House lawmakers this week will consider the latest legislative effort to allow the Department of Veterans Affairs to more easily hold employees accountable for misconduct, amid warnings from the Obama administration that the new bill would "undermine" the agency’s workforce.
Ahead of considering the VA Accountability First and Appeals Modernization Act of 2016 on the House floor, the administration expressed concerns over the legislation, labeling provisions that make it easier for the VA to fire or demote employees "misguided and burdensome." The administration also said in a statement that portions of the legislation raise "constitutional concerns," including a rule that would shorten the appeals process for employees who are disciplined by the agency.
The development sets up a fight between the White House and Congress over efforts to expand the VA’s firing powers. The Obama administration objected to congressional efforts last year to make it easier for the VA to punish any employee for misconduct or poor performance.

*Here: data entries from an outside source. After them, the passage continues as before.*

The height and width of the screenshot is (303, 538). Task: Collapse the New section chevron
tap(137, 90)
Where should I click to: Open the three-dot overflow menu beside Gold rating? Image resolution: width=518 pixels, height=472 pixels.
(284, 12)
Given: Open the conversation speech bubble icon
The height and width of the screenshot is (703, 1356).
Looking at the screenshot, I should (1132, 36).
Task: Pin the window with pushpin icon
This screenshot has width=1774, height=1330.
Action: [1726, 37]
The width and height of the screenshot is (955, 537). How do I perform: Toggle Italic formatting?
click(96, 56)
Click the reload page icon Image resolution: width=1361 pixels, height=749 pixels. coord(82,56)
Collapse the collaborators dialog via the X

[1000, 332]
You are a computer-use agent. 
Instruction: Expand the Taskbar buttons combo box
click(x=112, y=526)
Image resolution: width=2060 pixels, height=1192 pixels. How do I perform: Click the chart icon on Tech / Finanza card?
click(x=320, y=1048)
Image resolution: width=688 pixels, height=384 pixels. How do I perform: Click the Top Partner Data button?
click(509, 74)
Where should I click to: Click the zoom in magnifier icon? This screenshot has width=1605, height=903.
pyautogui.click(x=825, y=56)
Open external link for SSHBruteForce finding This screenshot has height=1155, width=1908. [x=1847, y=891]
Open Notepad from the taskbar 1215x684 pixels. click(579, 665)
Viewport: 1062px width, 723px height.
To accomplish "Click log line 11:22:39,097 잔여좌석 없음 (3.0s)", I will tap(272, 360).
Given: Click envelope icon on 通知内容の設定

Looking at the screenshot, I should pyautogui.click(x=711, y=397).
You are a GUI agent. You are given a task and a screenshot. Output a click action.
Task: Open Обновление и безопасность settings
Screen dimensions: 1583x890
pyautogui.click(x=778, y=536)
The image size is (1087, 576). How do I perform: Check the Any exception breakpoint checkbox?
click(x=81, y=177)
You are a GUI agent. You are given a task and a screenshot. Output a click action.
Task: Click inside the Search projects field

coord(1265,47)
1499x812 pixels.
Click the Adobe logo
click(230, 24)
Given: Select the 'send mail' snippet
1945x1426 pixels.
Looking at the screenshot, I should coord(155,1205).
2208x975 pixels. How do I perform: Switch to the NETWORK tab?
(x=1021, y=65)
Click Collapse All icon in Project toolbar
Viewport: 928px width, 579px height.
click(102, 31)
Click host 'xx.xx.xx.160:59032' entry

Congress two years ago passed legislation allowing the VA secretary to swiftly fire high-ranking agency officials over mismanagement or misconduct, after staffers at the agency’s network of hospitals were found to be keeping secret lists to hide veterans’ long waits for appointments.
However, the VA said earlier this year that it would no longer use the fast-track firing powers afforded by the 2014 legislation after the Department of Justice decided they were unconstitutional. VA officials have defended the decision, despite criticism from lawmakers and veterans’ groups.
The latest bill, which the House will consider on Tuesday and Wednesday, would eliminate a lengthy appeals process and allow the VA to fire or demote employees more easily for misconduct or poor performance. It also includes other reform measures, including rules aimed at protecting whistleblowers, shortening veterans’ waits to appeal denials of disability benefits, and limiting bonuses paid to VA senior executives.
The legislation was introduced in July by Rep. Jeff Miller (R., Fla.), who chairs the House Committee on Veterans Affairs, and as of Tuesday morning had accumulated more than 30 cosponsors.
"The Administration is strongly committed to strict accountability standards that ensure VA employees act with the best interests of veterans in mind," the Office of Management and Budget said in a statement Monday evening regarding the legislation. "But the Administration believes that the approach to accountability in the legislation—focused primarily on firing or demoting employees without appropriate or meaningful procedural protections—is misguided and burdensome."
The administration applauded the provision of the bill aimed at reforming the appeals process for challenging denied disability benefits and said it welcomed the opportunity to work with Congress to address concerns about the legislation.
Miller said that the statement left "wiggle room" for House Democrats to support the bill.
"It’s quite obvious the Obama administration is leaving wiggle room for Democrats to support this commonsense bill," Miller told the Washington Free Beacon Tuesday morning. "That’s because, despite the administration’s allegiance to the union bosses that are fighting to uphold VA’s broken status quo, most sensible people know that without the type of accountability this bill would provide, VA reform will never succeed."
Sen. Marco Rubio (R., Fla.) introduced companion legislation in the Senate.